- Kuroda questioned in Parliament about market-moving report
- Other central banks have had issues managing information
The Bank of Japan will look into a media report that said the BOJ board was discussing a negative interest rate policy just minutes before it surprised observers with the announcement.
BOJ Governor Haruhiko Kuroda told Parliament on Wednesday that the central bank wants to determine if the story was speculation or whether somebody passed on information from the policy meeting to the reporter. Finance Minister Taro Aso said he hopes there was no ethical breach and that the government will wait for the results of the BOJ inquiry.
The report by Japan’s Nikkei news service came while Kuroda and the board were in the closing stages of a two-day policy meeting.
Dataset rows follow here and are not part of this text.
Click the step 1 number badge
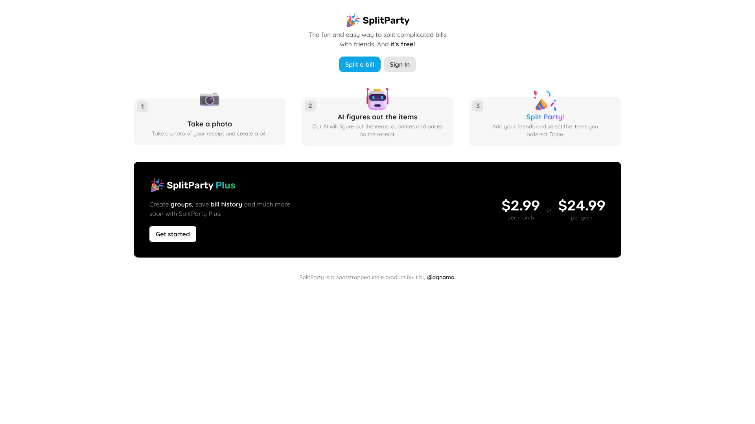Screen dimensions: 755x424 (x=142, y=106)
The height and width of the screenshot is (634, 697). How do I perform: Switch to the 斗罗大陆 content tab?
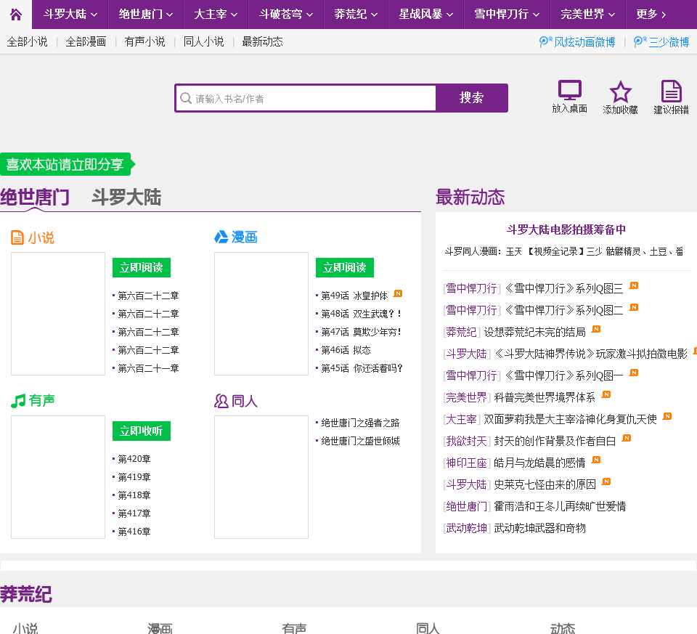coord(126,197)
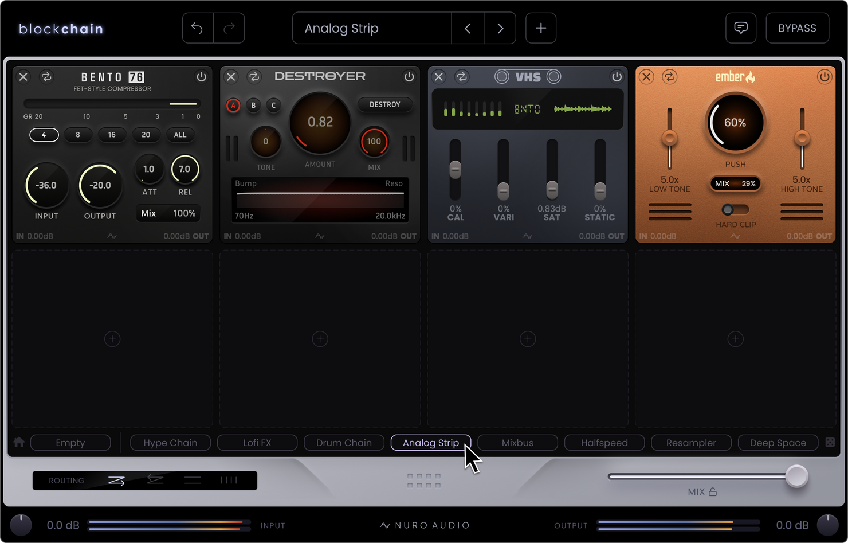Click the swap icon on Destroyer module
This screenshot has height=543, width=848.
coord(254,76)
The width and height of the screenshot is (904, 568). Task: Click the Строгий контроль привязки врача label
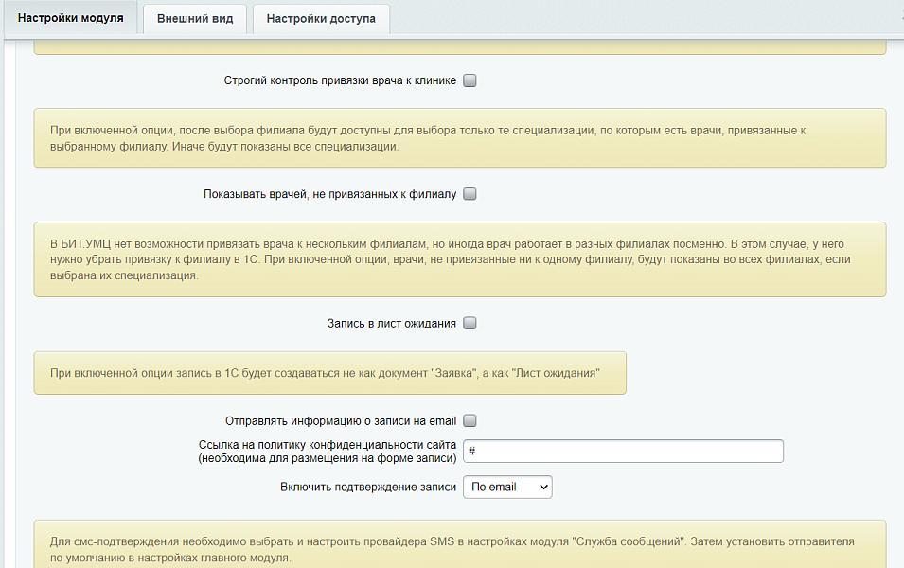[x=340, y=81]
It sparked sharp moves in the yen and the Japanese stock market before the policy statement was released at 12:38 p.m. in Tokyo on Jan. 29. Markets then zigzagged throughout the afternoon as investors digested the news.
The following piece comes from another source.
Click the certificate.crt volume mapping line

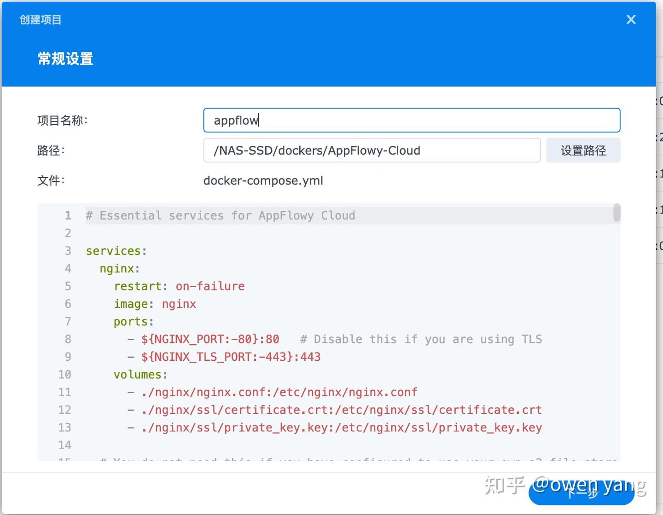[341, 410]
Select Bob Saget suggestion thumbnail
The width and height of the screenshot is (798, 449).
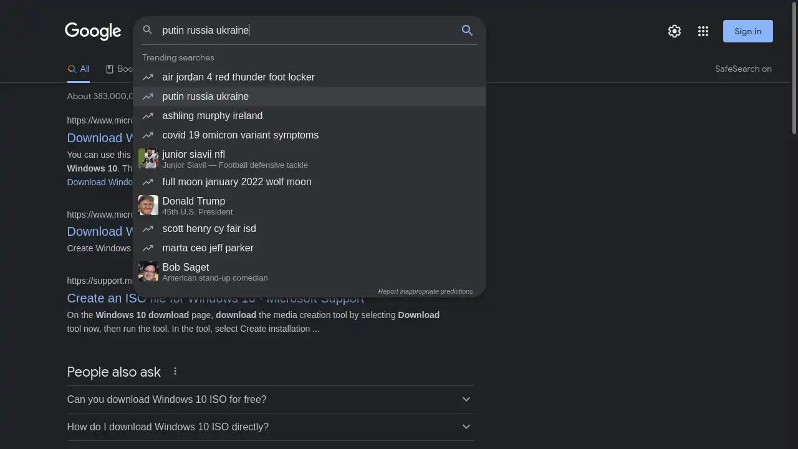pyautogui.click(x=148, y=271)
The Nikkei report said that negative rates were being discussed due to growing concern about downward pressure on Japan’s economy and inflation because of low oil prices and the slowdown in China. The report didn’t identify the source of the information.
A Nikkei spokeswoman declined to answer questions over the phone, requesting that they be submitted by fax.
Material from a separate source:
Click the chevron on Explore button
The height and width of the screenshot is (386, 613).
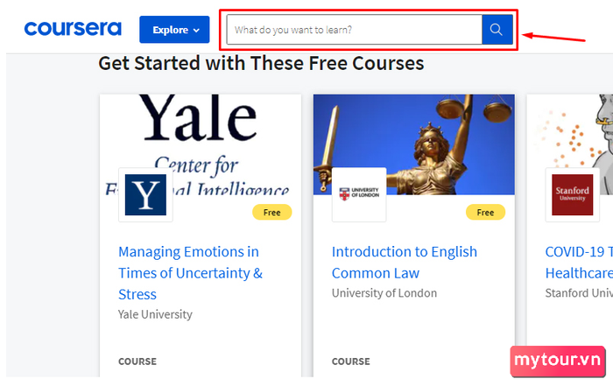[196, 31]
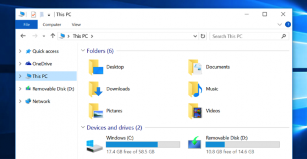Open the address bar history dropdown

pyautogui.click(x=195, y=36)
The board meeting ended at 12:31 p.m. , according to the BOJ. In addition to Kuroda and his eight board colleagues, two government representatives and about a dozen BOJ staff members usually attend the meetings.
Once a decision has been made, statements are printed for journalists who are allowed to look at them in a closed room with no outside communication until the BOJ makes the decision public. Reporters inside that room had the information for less than 10 minutes before its release on Jan. 29.
Takahiro Sekido, a former BOJ official and now a strategist at Bank of Tokyo-Mitsubishi UFJ Ltd., said that if there was a leak, it’s “a huge problem.”
If the central bank fails to control inside information properly, there is a risk that investors start looking to the media and not the BOJ itself for cues, said Daiju Aoki, a Japan economist at UBS Group AG.
Other central banks have had issues with managing confidential information.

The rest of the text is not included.